What is fascinating is the extraordinary deftness with which Vaishnav interweaves different disciplines of political science, sociology, economics and history to create a nuanced narrative. He takes the readers behind the scenes and regales them with a plethora of anecdotes about the foul and fiendish men (while conspicuously leaving out the women) who win in Indian politics. He writes in a prose accessible to lay readers without losing academic depth. It is his thorough analysis and great storytelling that make When Crime Pays an engaging read.

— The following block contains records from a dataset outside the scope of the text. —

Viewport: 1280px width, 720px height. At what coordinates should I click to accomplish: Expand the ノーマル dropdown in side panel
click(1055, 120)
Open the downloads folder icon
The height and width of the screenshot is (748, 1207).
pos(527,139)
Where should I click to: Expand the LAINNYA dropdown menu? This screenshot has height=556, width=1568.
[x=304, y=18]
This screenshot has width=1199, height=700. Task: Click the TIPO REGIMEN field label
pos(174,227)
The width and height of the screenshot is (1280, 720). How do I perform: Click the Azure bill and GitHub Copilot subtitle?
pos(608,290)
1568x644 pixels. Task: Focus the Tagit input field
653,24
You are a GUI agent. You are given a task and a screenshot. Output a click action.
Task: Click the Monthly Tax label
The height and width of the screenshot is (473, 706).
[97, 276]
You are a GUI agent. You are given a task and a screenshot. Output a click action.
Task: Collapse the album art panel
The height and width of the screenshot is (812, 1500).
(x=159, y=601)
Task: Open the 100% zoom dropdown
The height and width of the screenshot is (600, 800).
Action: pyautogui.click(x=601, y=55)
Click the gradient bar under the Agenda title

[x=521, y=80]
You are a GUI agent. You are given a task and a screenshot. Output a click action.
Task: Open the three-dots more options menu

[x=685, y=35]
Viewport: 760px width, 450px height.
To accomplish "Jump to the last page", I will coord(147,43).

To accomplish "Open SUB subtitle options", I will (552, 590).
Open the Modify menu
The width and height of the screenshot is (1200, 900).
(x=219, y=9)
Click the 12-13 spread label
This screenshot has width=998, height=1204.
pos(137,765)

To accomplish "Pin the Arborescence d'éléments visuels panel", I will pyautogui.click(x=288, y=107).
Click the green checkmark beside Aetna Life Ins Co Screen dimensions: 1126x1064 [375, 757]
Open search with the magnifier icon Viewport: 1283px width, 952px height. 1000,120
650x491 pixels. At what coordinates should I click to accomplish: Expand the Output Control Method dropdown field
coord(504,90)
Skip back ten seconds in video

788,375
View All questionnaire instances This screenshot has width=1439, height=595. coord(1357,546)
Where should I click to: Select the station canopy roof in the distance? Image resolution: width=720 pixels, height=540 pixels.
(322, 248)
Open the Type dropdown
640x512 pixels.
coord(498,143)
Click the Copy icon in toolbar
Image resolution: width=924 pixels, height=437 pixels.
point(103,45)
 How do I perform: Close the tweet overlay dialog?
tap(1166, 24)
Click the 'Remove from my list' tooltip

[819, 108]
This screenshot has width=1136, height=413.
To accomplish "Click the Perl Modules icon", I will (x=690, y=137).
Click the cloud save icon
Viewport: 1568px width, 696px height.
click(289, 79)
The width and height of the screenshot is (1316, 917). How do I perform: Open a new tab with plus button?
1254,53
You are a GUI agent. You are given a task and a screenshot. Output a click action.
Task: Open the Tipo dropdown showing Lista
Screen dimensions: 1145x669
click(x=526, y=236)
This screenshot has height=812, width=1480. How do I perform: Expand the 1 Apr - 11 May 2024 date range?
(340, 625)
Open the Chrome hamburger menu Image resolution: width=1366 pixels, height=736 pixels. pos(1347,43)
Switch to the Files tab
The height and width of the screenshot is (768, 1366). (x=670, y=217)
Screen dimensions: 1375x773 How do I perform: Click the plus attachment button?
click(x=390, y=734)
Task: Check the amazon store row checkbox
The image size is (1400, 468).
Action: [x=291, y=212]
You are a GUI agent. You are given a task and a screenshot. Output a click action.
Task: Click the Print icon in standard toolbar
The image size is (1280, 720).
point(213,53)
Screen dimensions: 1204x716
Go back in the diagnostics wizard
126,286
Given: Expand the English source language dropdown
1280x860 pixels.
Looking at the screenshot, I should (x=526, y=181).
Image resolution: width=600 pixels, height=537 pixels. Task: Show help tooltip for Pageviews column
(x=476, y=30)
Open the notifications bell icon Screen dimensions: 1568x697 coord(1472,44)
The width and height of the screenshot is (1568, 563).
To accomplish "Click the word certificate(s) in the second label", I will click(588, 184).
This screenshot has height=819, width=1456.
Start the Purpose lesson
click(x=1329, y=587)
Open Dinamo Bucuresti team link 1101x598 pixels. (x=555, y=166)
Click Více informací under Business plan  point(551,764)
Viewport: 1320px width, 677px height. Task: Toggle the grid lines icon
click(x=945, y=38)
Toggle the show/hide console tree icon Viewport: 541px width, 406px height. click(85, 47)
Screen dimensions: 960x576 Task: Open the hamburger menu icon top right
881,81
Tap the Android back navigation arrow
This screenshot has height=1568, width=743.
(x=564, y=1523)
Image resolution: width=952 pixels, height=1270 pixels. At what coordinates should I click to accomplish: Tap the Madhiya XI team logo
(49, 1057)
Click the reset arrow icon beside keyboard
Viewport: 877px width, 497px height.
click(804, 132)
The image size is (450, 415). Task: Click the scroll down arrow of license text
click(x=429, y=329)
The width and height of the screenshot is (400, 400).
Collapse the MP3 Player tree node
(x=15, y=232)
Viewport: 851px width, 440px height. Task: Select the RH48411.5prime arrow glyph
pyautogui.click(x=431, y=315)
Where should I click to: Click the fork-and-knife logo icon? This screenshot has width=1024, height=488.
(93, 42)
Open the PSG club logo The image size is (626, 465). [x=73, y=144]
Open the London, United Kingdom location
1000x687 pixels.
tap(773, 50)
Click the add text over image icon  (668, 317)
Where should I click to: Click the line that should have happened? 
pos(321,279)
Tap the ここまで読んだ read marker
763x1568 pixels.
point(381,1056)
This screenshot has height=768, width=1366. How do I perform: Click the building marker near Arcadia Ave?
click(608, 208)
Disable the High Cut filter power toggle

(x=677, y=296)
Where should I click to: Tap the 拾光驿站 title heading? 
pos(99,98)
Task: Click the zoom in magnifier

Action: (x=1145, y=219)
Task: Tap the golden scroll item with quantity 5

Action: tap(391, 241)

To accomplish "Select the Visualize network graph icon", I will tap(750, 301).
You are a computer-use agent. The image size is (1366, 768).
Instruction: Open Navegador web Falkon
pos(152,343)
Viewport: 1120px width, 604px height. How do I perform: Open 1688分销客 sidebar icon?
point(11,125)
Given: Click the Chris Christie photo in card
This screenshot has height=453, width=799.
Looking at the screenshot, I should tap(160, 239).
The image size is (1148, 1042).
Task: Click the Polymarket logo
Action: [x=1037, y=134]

The book is often grimly amusing. In 2008, government whips got six MPs released temporarily from jail for a few days so that they could vote, and avoid a parliamentary defeat – never mind the 100-odd cases of kidnapping, arson, murder and so on that the MPs faced between them! Some of the gangster-statesmen appear to be straight out of Bollywood films.  One local fan of a politician at one point explained to Vaishnav that his MP was not a murderer, “He merely managed murder!”

Modi has pledged to clean up the system – and his recent scrapping of large-denomination bank notes was meant to clean up corruption.  However, he has appointed 13 alleged lawbreaking MPs to his first cabinet – eight of whom face serious criminal charges! One wonders if they supported Modi’s recent demonetisation at all?

Vaishnav is co-editor (with Devesh Kapur and Pratap Bhanu Mehta) of Rethinking Public Institutions in India? (Oxford University Press) to be published soon.